Let's Talk About Talking About Rape and Sexual Assault

Let’s Talk About Talking About Rape and Sexual Assault

Trigger warning: This post speaks about rape, victim blaming, rape culture and associated themes.

Note: The majority of sexual assaults reported are committed by men against women and there are several examples that may be read with a cis-gender connotation. However, we’re using gender neutral terms here because this is an issue that affects every gender.

April is Sexual Assault Awareness Month, but this post isn’t late. This is a topic that is pervasive in our world, and something that needs to keep being discussed, no matter the time of year. In the news, movies, tv shows, in the workplace, and between friends, the idea of rape is normalized and rationalized. This is due to widespread views on gender and sexuality, and the phenomenon is known as rape culture. One of the contributing factors and identifiers is victim blaming.

“Victim blaming occurs when the victim of a crime or any wrongful act is held entirely or partially responsible for the harm that befell them.” – Wikipedia

In the instance of sexual assault, victim blaming, or, (as Ms. Magazine has called it more broadly), rape-splaining, the person who did the crime is never the subject of conversation. They are given “outs,” distancing them from the act, while the victims are front and center.

This perpetuates the idea that sexual misconduct, sexual assault, domestic abuse, and rape are okay. Making jokes about these topics and victim blaming sends the message to perpetrators that they will not be held accountable for their actions. It tells them that they can continue to do the crimes (only about 7% will ever be arrested and only 2% of all perpetrators will ever see a day in jail).

It tells victims that not only did some action of theirs trigger what happened, it tells them that they can’t report it. And if they report it, it tells them that they won’t be believed or will be subjugated to questioning that has nothing to do with the perpetrator, and everything to do with them and their behaviors.

Our students are not exempt from being victimized. 1 in 4 women and 1 in 16 men will be assaulted during their college years, and 63% will never report it. Knowing this, it’s important that we speak out against victim blaming and help our students.

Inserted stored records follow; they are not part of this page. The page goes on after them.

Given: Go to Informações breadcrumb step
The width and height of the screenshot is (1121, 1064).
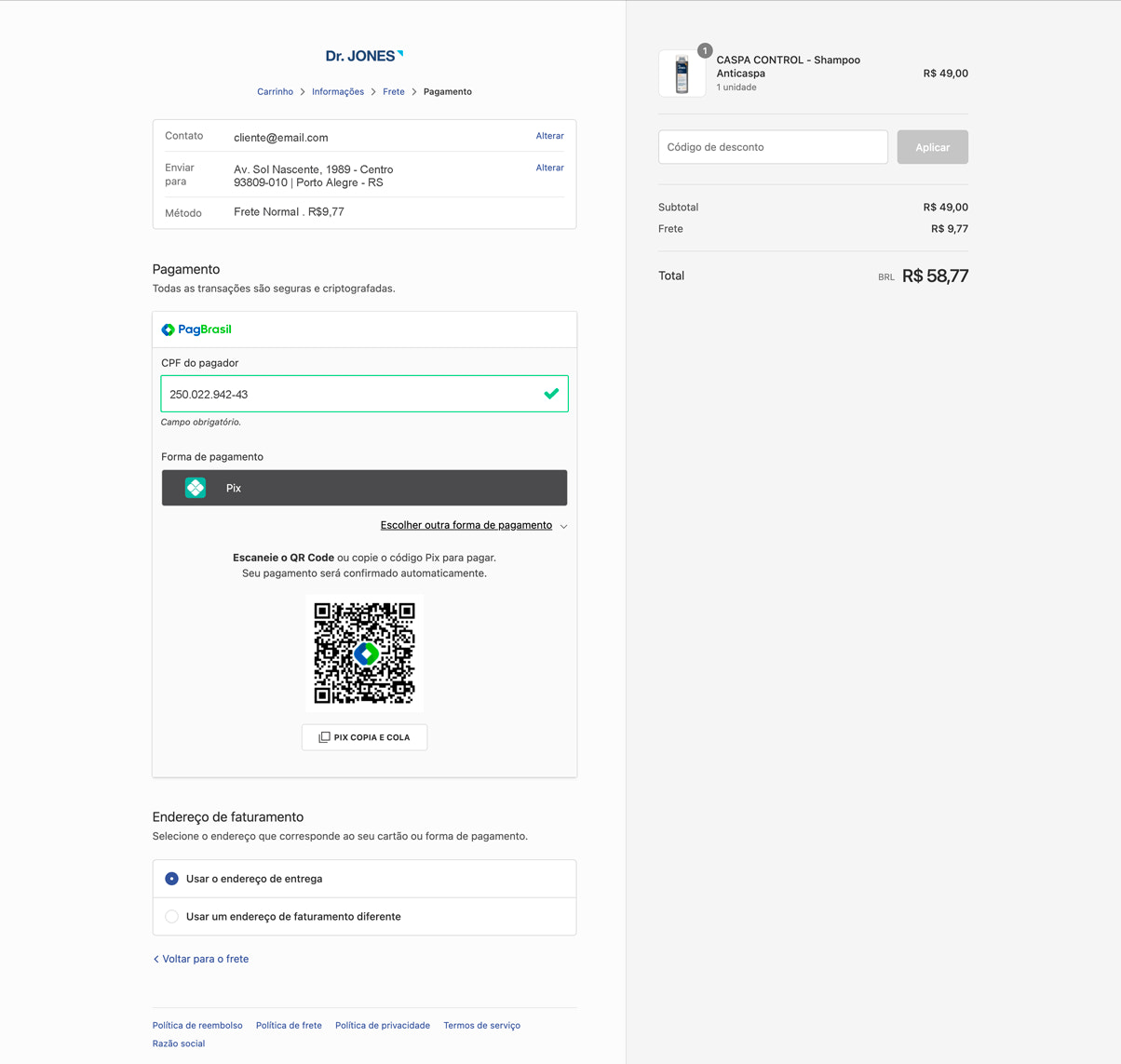Looking at the screenshot, I should pyautogui.click(x=338, y=91).
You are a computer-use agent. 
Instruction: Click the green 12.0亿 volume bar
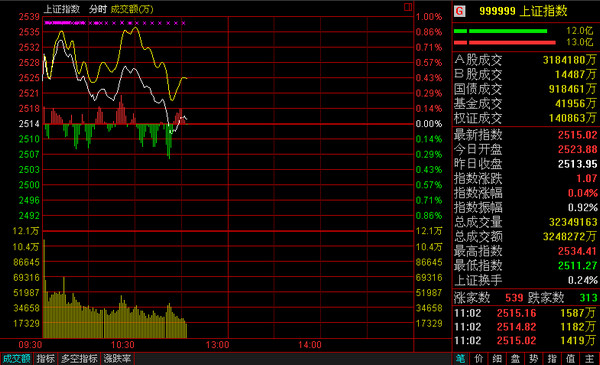coord(501,31)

10 Victim-Blaming and Rape-Splaining Comments and How You Should Respond

The following comments are examples of victim-blaming and rape-splaining. An important step in helping survivors and dismantling rape culture is changing the way we talk about rape and sexual assault. We’ve indicated some suggestions for responses to victim-blaming and rape-splaining talk. Hopefully, this will serve as a jumping off point for helping you to change the discourse around rape and sexual assault.

Victim blaming statement: What were they wearing?
Response: It doesn’t matter what they were wearing. The assailant should never have touched them.

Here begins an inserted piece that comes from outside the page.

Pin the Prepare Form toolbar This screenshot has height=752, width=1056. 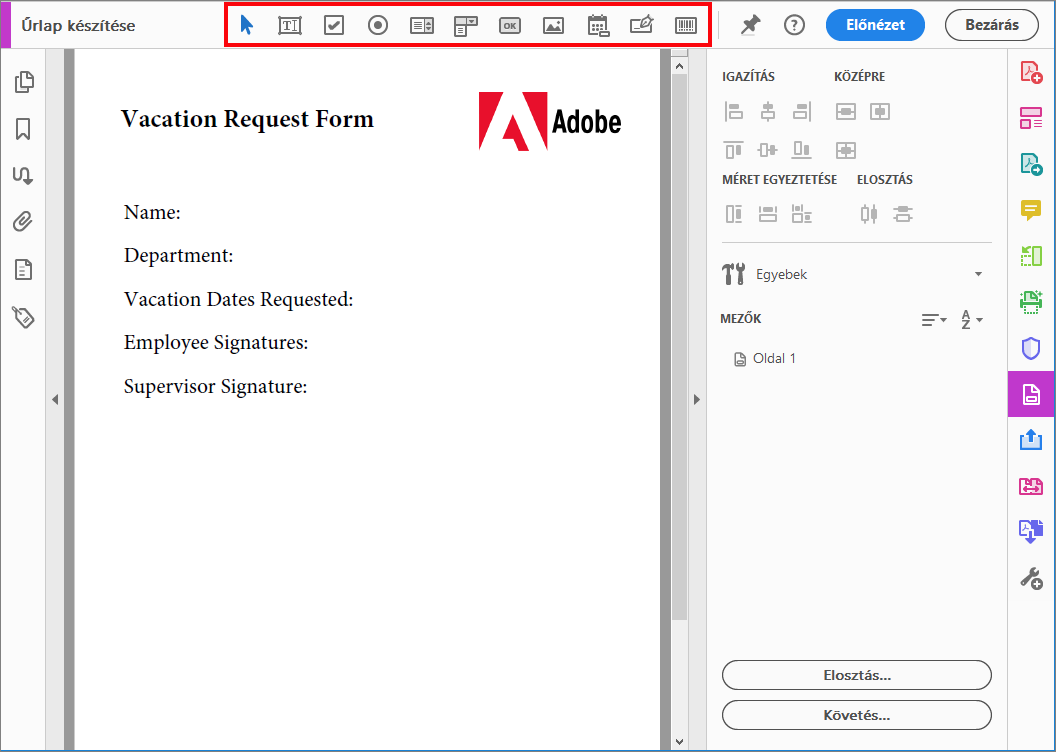click(748, 26)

Victim blaming statement: They were hard/wet. Their body was saying yes.
Response: But they didn’t actually say yes. Physiological responses have nothing to do with consent, and they should have asked, but they didn’t. That’s rape.

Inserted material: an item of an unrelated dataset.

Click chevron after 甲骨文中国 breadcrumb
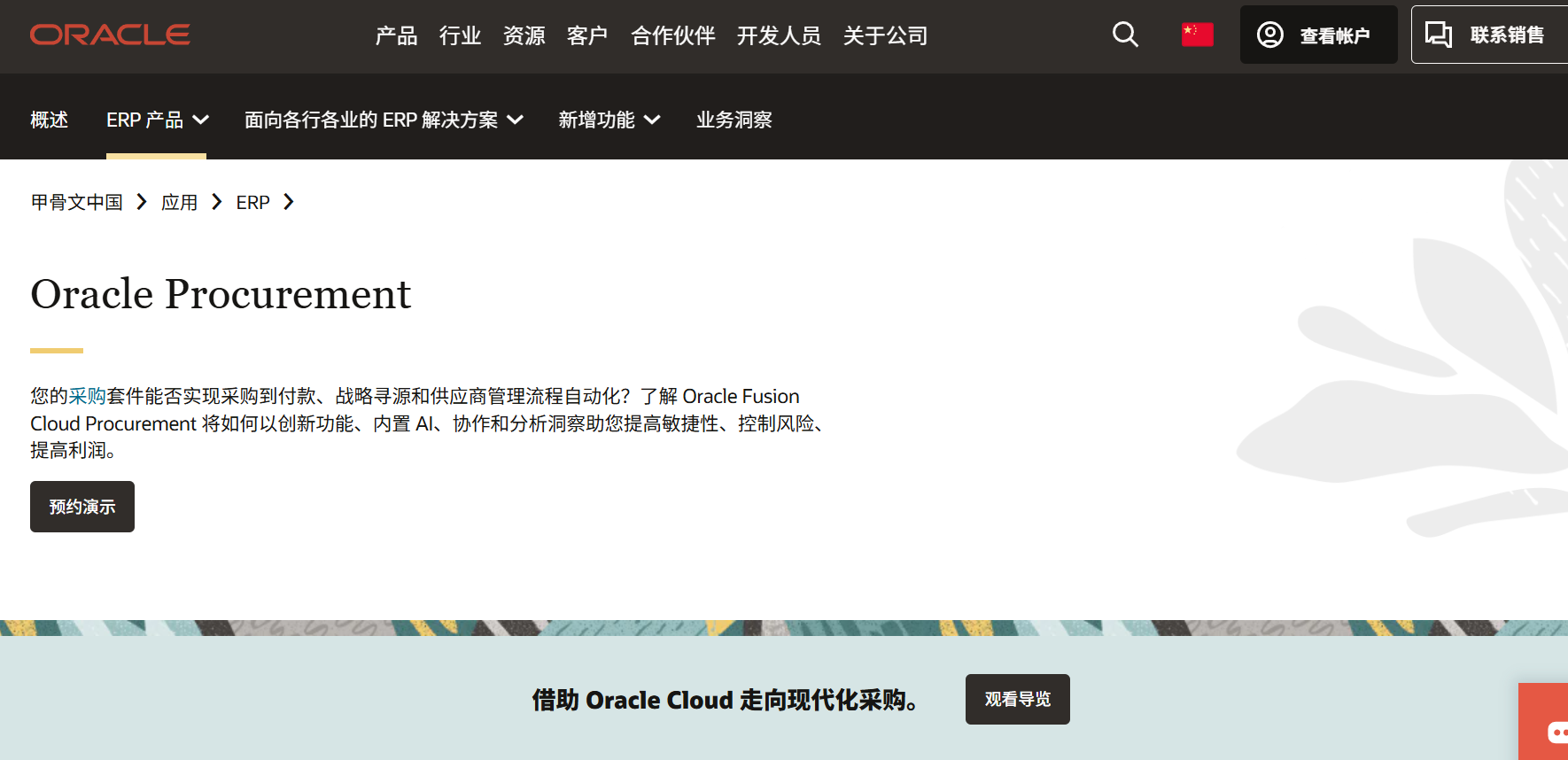 pyautogui.click(x=142, y=202)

Victim blaming statement: They were being a tease!
Response: That doesn’t give you the right to assault them.

Victim blaming statement: How much did they have to drink?
Response: If a person is intoxicated, they can’t give consent. It’s rape.

Victim blaming statement: Boys will be boys.
Response: Wrong. If they rape, boys will be rapists. Not boys. We should be raising our kids to respect one another, not assault people.

Victim blaming statement: Well, they were married.
Response: Relationships do not give blanket permission. It’s still rape if there was no consent.

Victim blaming statement: You already said yes.
Response: Permission can stop at any time.

Victim blaming statement: They’re exaggerating.
Response: I believe them.

Victim blaming statement: They liked it.
Response: No one likes being raped.

Victim blaming statement: They didn’t say no.
Response: They didn’t say yes. Your argument is invalid.

Our culture thinks this kind of talk is okay. As a result, it makes it easy for predators to commit crimes and continue doing so. It makes it hard for survivors to have their voices heard. So whether it’s for you or someone you know, or someone you might know, practice and use these responses.

When working with survivors, support them. When hearing victim blaming, step into the conversation. Don’t let common language perpetuate. Respond and put the blame on the perpetrator. We can’t guarantee absolute safety, but how we react to everyday conversations can go a long way in decreasing tolerance of sexual assault and helping survivors know they can report it.